Perhaps a more detailed description/explanation could be added on a thread along with guidelines for interacting and responding much like the PE forum has. The explanation could include more information, as well as the process parents contributed to in creating the new forum.
I am excited for you guys and the new members to come, who will be looking for something that suits their specific needs.
leafy
 

BusynMember

Well-Known Member
Just wondering if there is any support for, or if anyone else might be interested in, a forum for kids with mental health and developmental challenges?

In theory I could use General and/or PE, but... we're not dealing with ANY shade of substance abuse, and that seems to be the major themes.

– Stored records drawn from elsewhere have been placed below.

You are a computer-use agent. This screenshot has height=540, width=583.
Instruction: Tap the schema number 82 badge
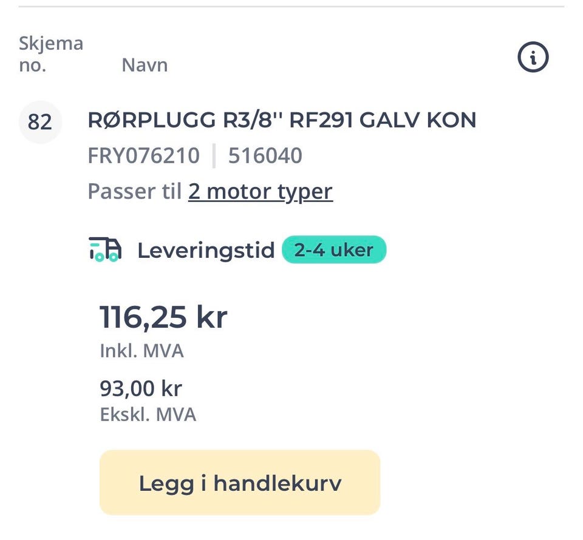40,122
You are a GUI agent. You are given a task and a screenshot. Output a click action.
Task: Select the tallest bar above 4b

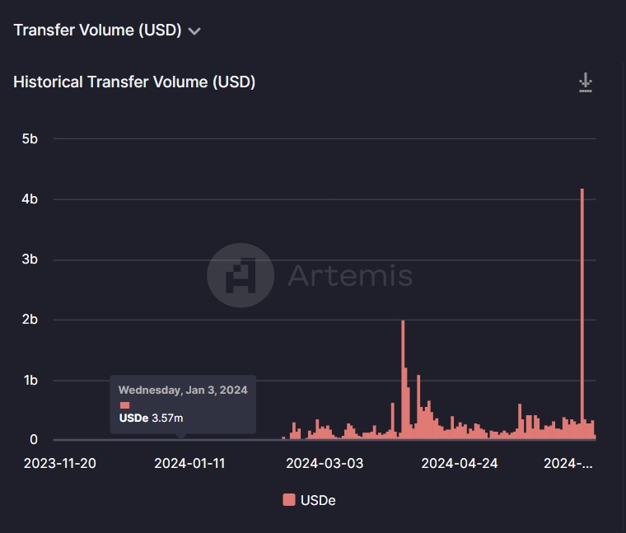point(582,313)
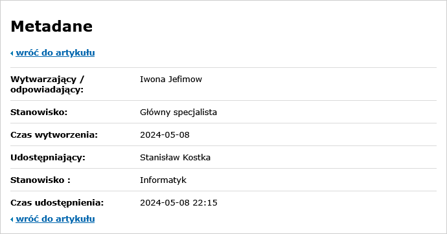
Task: Click the 'Czas wytworzenia:' label
Action: point(54,134)
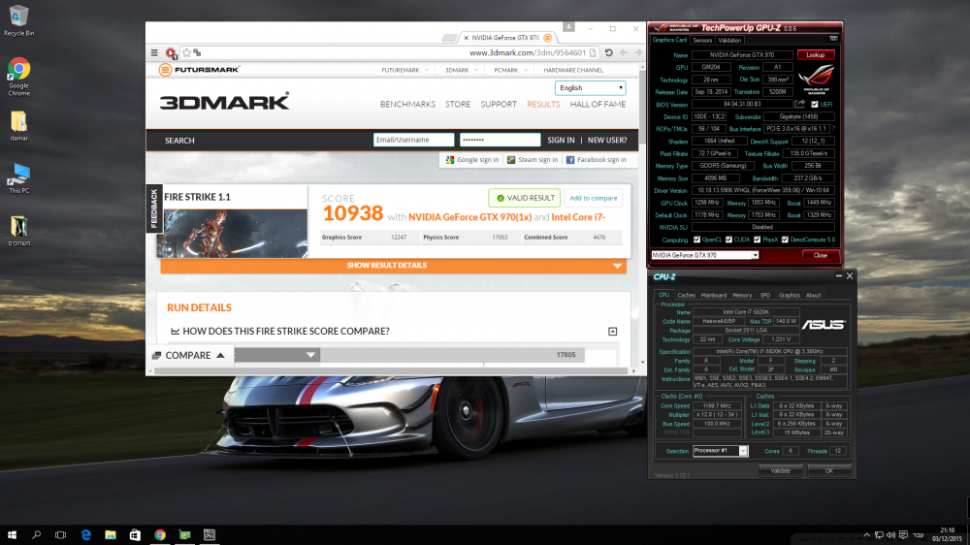Open Chrome's hamburger menu icon
Viewport: 970px width, 545px height.
154,53
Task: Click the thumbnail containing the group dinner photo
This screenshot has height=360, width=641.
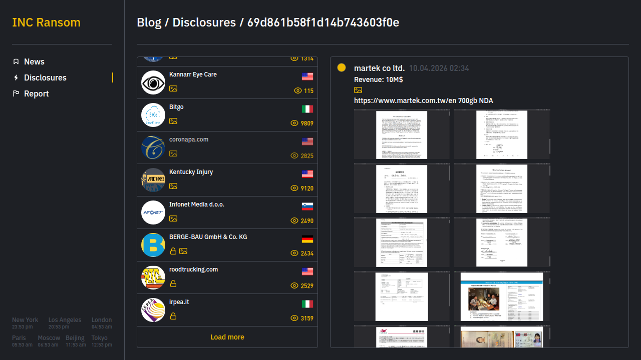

I've looked at other mental-health-oriented forums out there, and they are extremely specific - for example, might discuss bi-polar, or autism spectrum, but not any overlap with co-morbid conditions. Nowhere out there to discuss complex kids.
Insane, e en ieps arent always that great. First of all, if your kiddo is marginal, then you better hsve a strong personality, an advocTe (and nobody tells you that they even exist) and the ability to fight, fight, fight. It is exhausting. Then you have to make the time to monitor the school to make sure they are actually doing the supports to your kid. I was always at school so they.behaved regarding my iwn kiddo. He got great help. Not all kids do.
Insane, good point that no solutions that are good are cheap. I personally believe the government should eat some of the cost to give our vulnerable people a :/ good, safe life and chances. Sadly, at least in our country, most people dont want to pay extra taxes for our vulnerable. Even more sadly this even applies to many who are touched by loved ones with challenges, but have enough money to pay for their loved ones care in good expensive places. There is little caring about the less financially advantaged. The babyboomers failed...I do remember when we did care. But that was then.
 

in a daze

Well-Known Member
'failure to thrive

I kind of like this title, because I think this is what many of us are dealing with....our adult children not living up to their potential because of mental health issues or pervasive brain disorders. We presume they are currently sober or do not abuse substances.
 

Copabanana

Well-Known Member
'failure to thrive'
I love this.
I still like the word "complex"
Me too.
Description: Parenting teen and adult children with complex developmental and mental health issues.
Yes.

Failure to thrive: Parenting teen and adult children with complex developmental and mental health issues.

I like it because failure to thrive is a known concept and phrase in its own right. While usually applied to babies, what makes our plight so difficult is the very time our children become adults, they cannot/will not leave the nest and successfully master what they need to, to achieve adulthood.

Failure to thrive conveys a complex and extremely concerning condition whereby the very life of the child is in question. It summons up the urgency and panic which we feel, those of us in these situations which have brought us here. The phrase conveys the global aspect, and not one specific illness, disability. I like this a lot.

I will look at the precise definition online.

COPA

PS My son has superior reasoning skills, it is judgement and application he lacks.